Nano, journaliste de 40 ans, vit et travaille à Tirana. Dans ses éditos, il n’hésite pas à critiquer la classe politique de son pays et les médias soumis au pouvoir. Rencontre.

Un pays semble avoir disparu de la scène internationale. Un pays qui pourtant se trouve juste aux portes de l'Union européenne. Tirana est à moins d'une heure d'avion de Rome. L'Albanie, et ses bateaux chargés de migrants, après avoir été pendant des années au cœur de l'actualité italienne, semble depuis quelques temps avoir été oubliée.

(GR)Mustafa Nano, qui me parle de l'Albanie d'aujourd'hui, est un des plus importants journalistes indépendants du pays. Né à Durazzo en 1960, diplômé en ingénierie électronique, il a travaillé pour Telekom Serbia jusqu'en 1992. Ensuite il a participé à la fondation du parti démocratique de Sali Berisha. Désormais, il est politologue et a travaillé pour différents journaux, parmi lesquels Shekulli, Corrieri et Klan. Il est actuellement éditorialiste pour Gazeta-shqip.
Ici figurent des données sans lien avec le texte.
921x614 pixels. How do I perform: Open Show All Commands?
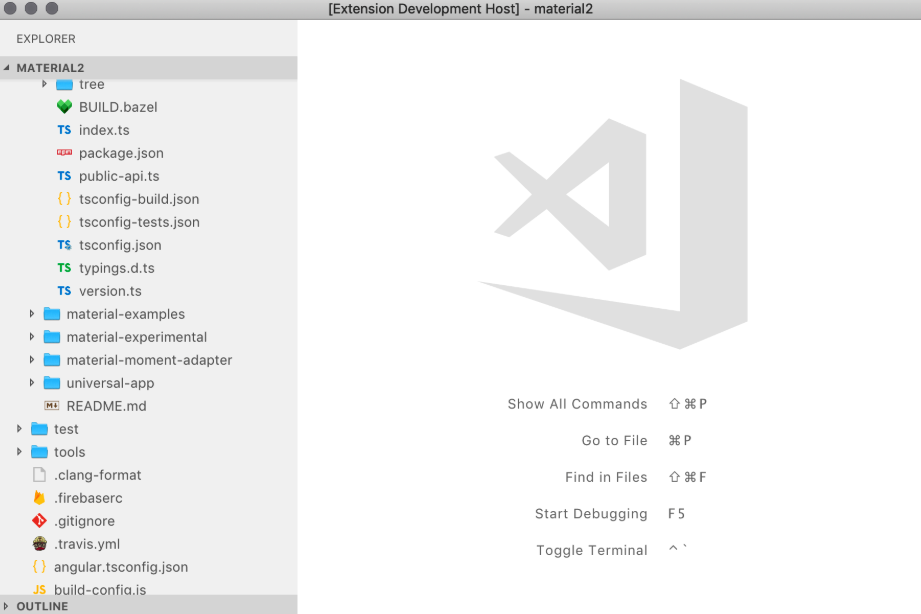coord(577,404)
Nano est une des rares voix indépendantes du pays et critiques à l'égard de la classe dirigeante albanaise. Nous nous sommes rencontrés à Torino Spiritualità, une manifestation sponsorisée par la capitale piémontaise, dans le but de favoriser une approche plus émotionnelle des petits et grands dilemmes de la vie quotidienne. Le leitmotiv de l'édition 2008 était l'espérance. Qui mieux que Nano pouvait montrer l'espérance d'un pays comme l'Albanie, en pleine agitation sociale et qui s'offre au regard de l'Europe ?

« Cela fait désormais presque vingt ans, depuis 1990, que l'Albanie est sortie du communisme. Bien des choses ont changé depuis. La situation s'est améliorée plus vite que ce qu'on pouvait imaginer, surtout depuis la crise économique de 1996. » Mustafa Nano commence par rappeler toutes les époques que son pays a traversées, de la chute du régime communiste de Hoxa, en passant par la crise financière de 1996, jusqu'à la stabilisation économique, politique et sociale de ces dernières années. Un pays qui a vécu l'expérience terrible de cinquante ans de communisme et qui maintenant, après presque vingt ans de transition, n'est pas encore parvenu à se libérer du souvenir d'un passé encore trop encombrant.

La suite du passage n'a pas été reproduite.